Sunday, April 11, 2021

BOOK OF THE WEEK: "Stick Together" by Jon Gordon - BUILDING CHAMPIONSHIP TEAMS

Being a coach is not for the faint of heart. It is difficult and grueling task. 

Your main job as a college coach is to bring - depending on the size of your team - 15 to 30 young adults together. That is not an easy thing to do, most of your players were the stars of their high school teams or excelled in the previous programs. Meaning they all have egos and it is your job to soften those egos and get them to believe in your mission. 

Championship coaches and championship teams are all have one thing in come they are able to quell those egos and the best way to do that is to take a page out of Jerry York's book. If there was ever a coach who has earned the right to have an ego it is Jerry York. The man is the all-time winningest coach in college hockey and has won four national titles, but he doesn't have ego and that is the most important part. If you're asking your players to check their ego at the door, then you need to do the same.

In Jon Gordon's most recent book, "Stick Together" he highlights this fact. A high school coach faces the dilemma of bringing his team together and having them play up to their potential. As a coach, you can have all the talent in the world, but if you don't know how to use that to your advantage then you will never be successful. 

See the 2019 Red Sox. They had a talented roster of all-stars, but still finished third in the A.L. East and missed the playoffs. Not a good showing for a team who won its fourth World Series since 2004, especially when the 2018 was just the opposite of the 2019 squad. 

Both squads were virtually the same and had the same core players (Mookie Betts, Jackie Bradley Jr., Andrew Benintendi, Xander Bogaerts, Chris Sale, David Price), but the one big difference was drive. With a new, young manager in Alex Cora at the helm in 2018, it signaled a fresh start for the ballclub.

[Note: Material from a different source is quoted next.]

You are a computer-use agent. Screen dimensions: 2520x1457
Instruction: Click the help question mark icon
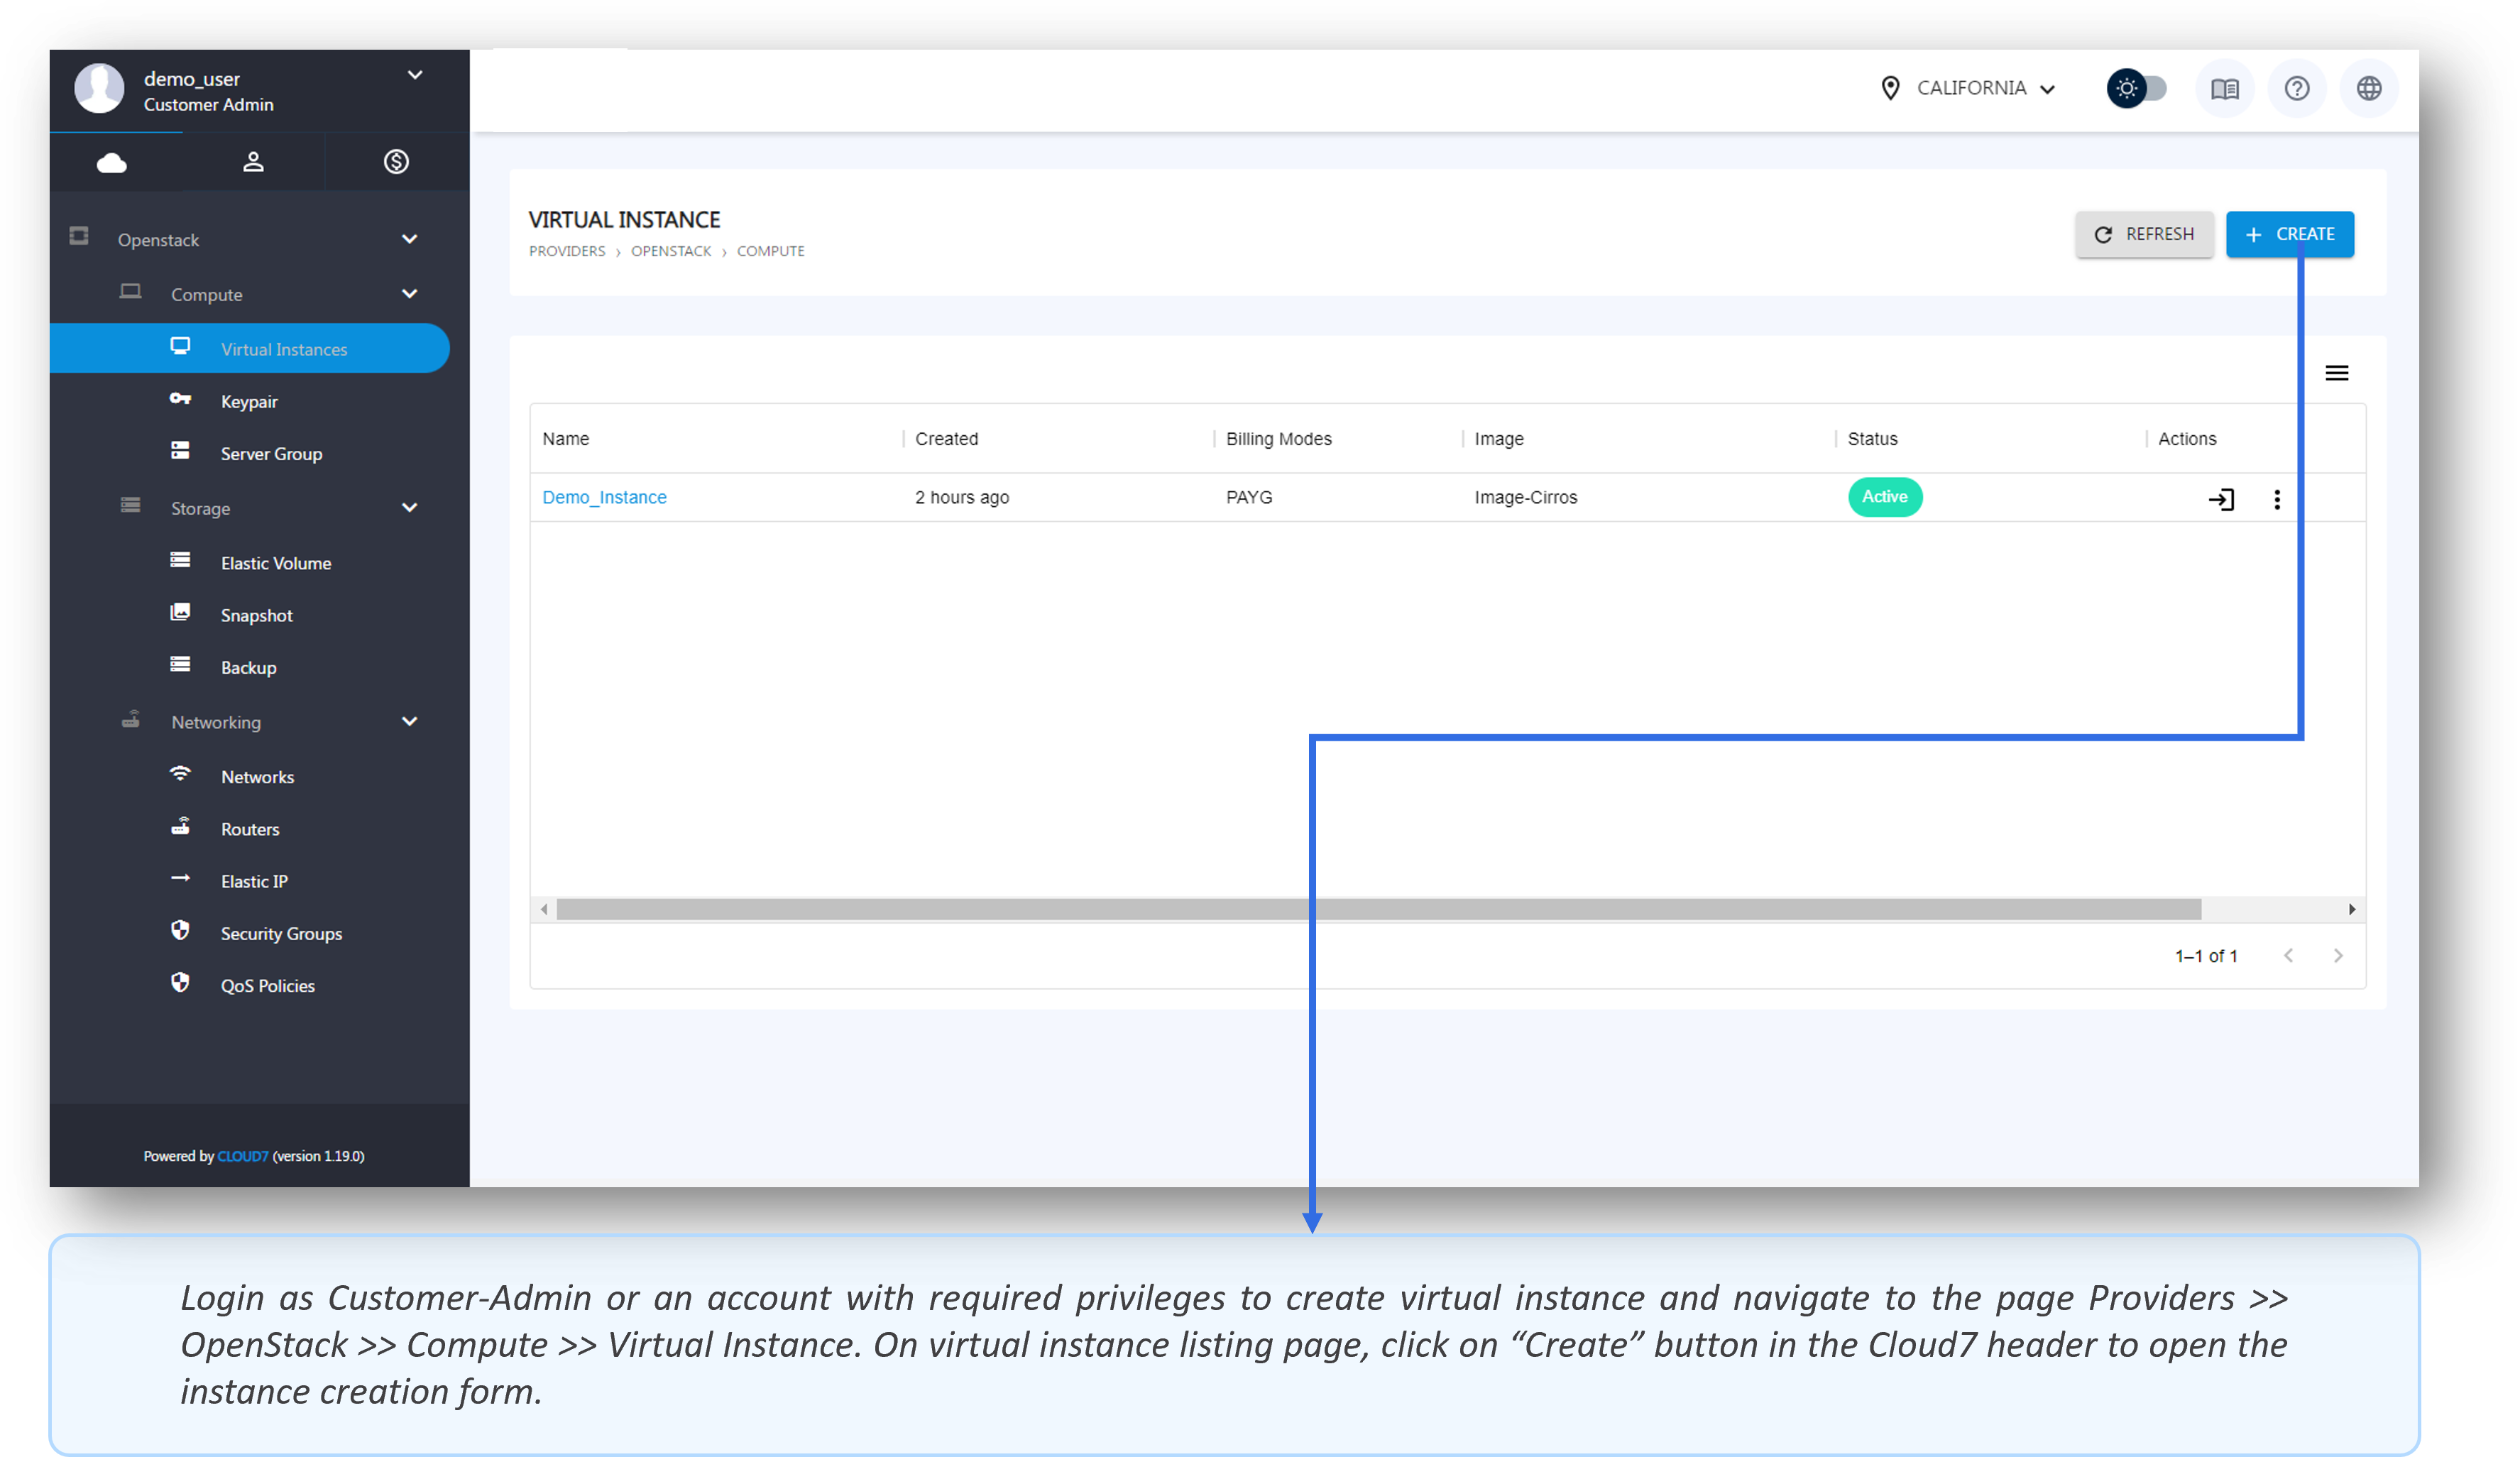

They entered the 2018 campaign as underdogs, a unified bunch that set the franchise record for wins and won the A.L. East on their way to another championship title. 

Compare that to the 2019 team that believed all they needed to do was "throw their hat on the field" and they would come out victorious. Speaking to the media on his first day of the 2019, Cora mentioned how he really didn't want to turn the page on 2018.  Hindsight being 20-20, we saw how well that worked out for them. It didn't. 

The thing is, no matter how much success you have had in the past it doesn't matter when the next year rolls around. It's the concept of Coach York's 24-hour rule. Whenever some good, or bad, happens, you have 24 hours to feel that emotion then it is time to turn the page, move on and not look back. Nothing good ever happens from looking back. It would be like driving a car staring into the rearview mirror the entire time. (I wouldn't advise doing this.

One thing that 2018 team had, as well as the three other championship Red Sox had, was a sense of connection with each other. The 2004 team were the care-free, Idiots. Led by Johnny Damon and Kevin Millar, they got the guys to rally around the fact that it didn't matter that their backs were against the wall with no team coming back from an 0-3 hole in the American League Championship Series and advance to the World Series. "Make History or We're History" wasn't just a catchy tagline, that team lived it. They played care-free, which is how all champions play. 

The 2007 squad wasn't the Idiots from three years prior. This team was built on young professionals looking to make a name for themselves. Look at the players who made up this team: 

  • Jon Lester, making his return to a major league roster after a year-long battle with lymphoma
  • Dustin Pedroia, undersized his entire life and told he would never make it to the majors and even when he did people were underestimating him. Remember the security guard at Coors Field wouldn't let Pedroia in because he didn't think he was player? 
  • Jacoby Ellsbury, made his major league debut in June and a virtual nobody, but by October the entire country got a free taco from Taco Bell because of him.
  • Jonathan Papelbon, he had more experience in the majors than the other three, but 2007 was when he really made a name for himself between doing an Irish jig to "Shipping Up To Boston" and striking out Seth Smith in Game 4, baseball finally knew who this Papelbon guy was. 

In 2013, it was rallying around the city of Boston after the Marathon Bombing and subsequent manhunt in April. We recall David Ortiz' famous "this is our f'n city" speech before the first home game after the bombing, but it was rallying cry and so too was the phrase Boston Strong. It wasn't a tagline, they truly believed it. 

And the same happened in 2018.  Despite winning 93 games in 2017 and winning the A.L. East, they were ousted in four games of the Division Series by the eventual champions. (Now with hindsight continuing to be 20-20 you don't how much unethical activity was done by the winning. team in that series, but for this post let's just move past that caveat.) A new, younger coach gave the team much more of a personality and let them be themselves, which pushed them over the hump with the best record in baseball with 108 wins and a new franchise mark. 

In the words of Theodore Roosevelt, "no one cares how much you know until they know how much you care" and a team with a lot of love and passion doesn't need a lot of rules.